Today we had downtime off and on from around 10am-3pm. It was our garbage heap we call a router that did it to us again. We have had a list of things go wrong in trying to get our new router up and going. We have the new router in our datacenter but the fan tray is not the highspeed fan tray we needed and so it is holding us back. We won’t be able to put our new router into production until Friday night at around midnight. It was supposed to be up and running this Monday but evidently next day air means 4 days later to some people.
Here is the short list of majors problems that we have had to deal with in the last 2 months and what we are doing about these problems.
Problem – Major linux kernels problems with Redhat Enterprise 4. This affected about 40 servers.
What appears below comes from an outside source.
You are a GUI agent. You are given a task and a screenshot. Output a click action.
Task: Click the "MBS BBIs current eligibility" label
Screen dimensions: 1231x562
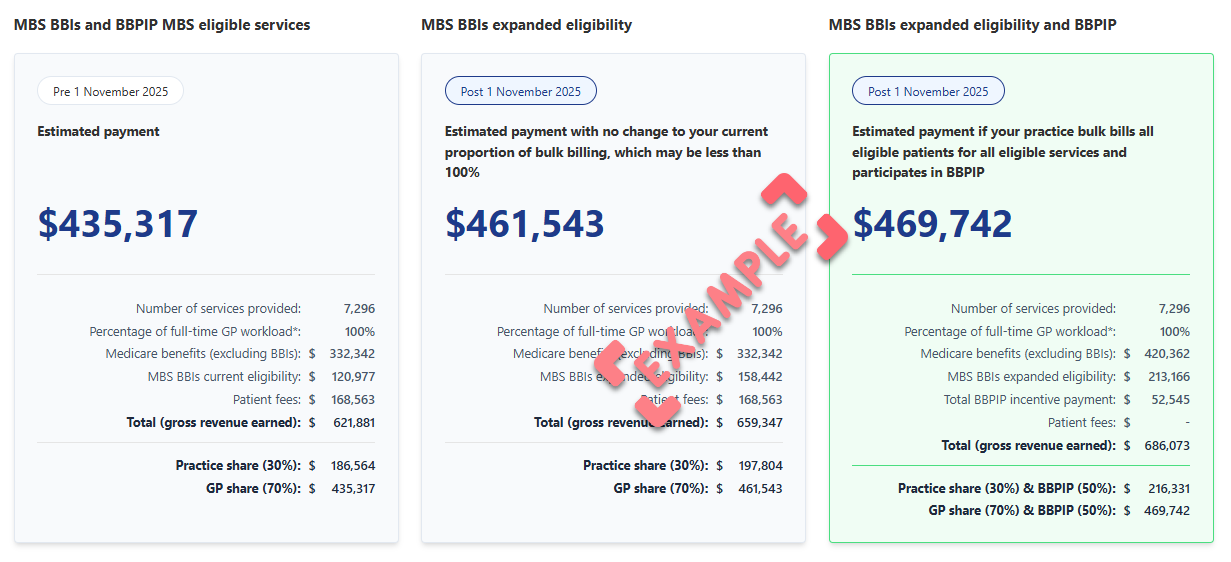[x=224, y=377]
Solution – Finally built our own custom kernel that solved our multitude of issues.
Problem – Two seperate power outages that affected about half of our users. Solution – So far have moved about 80% of our users to a facility that has enough UPS and generators to alleviate the problem. We are signing a lease next week on a 5000 ft data center that will allow us to grow as well as provide colocation services for many businesses. The whole move will take around 45 days to complete.
Problem – Multiple outages affecting all our users. Slow connection speeds and dropped packets. – Solution – A new cisco 6509 router with a sup720-3bxl card to solve our routing issues. This is 95% of the problems that Bluehost has been experiencing. We have been trying to solve the router problem for a couple of months. I think we finally have a handle on this hairy problem!
Problem – APF firewall system running on all users boxes. This firewall software has been randomly blocking data ports for users across all our systems. There was no rhyme or reason to why this was happening and thus very difficult to resolve. Solution – Finally gave up on APF. It is about the worst software I have ever used. We have installed a new software solution on a dozen servers and have been testing it. It seems to have completely fixed our issues. It is being rolled out to all servers on Monday.
All of these issues have made Bluehost’s reliability in the last 2 months completely unacceptable. As you can see from above we know of the issues and have been working nonstop the last several weeks to get things back to how they should be. Thanks for those that have been patient. For those that haven’t been so patient I don’t blame you one bit! We will have things back to normal in a few days.
Matt Heaton / President Bluehost.com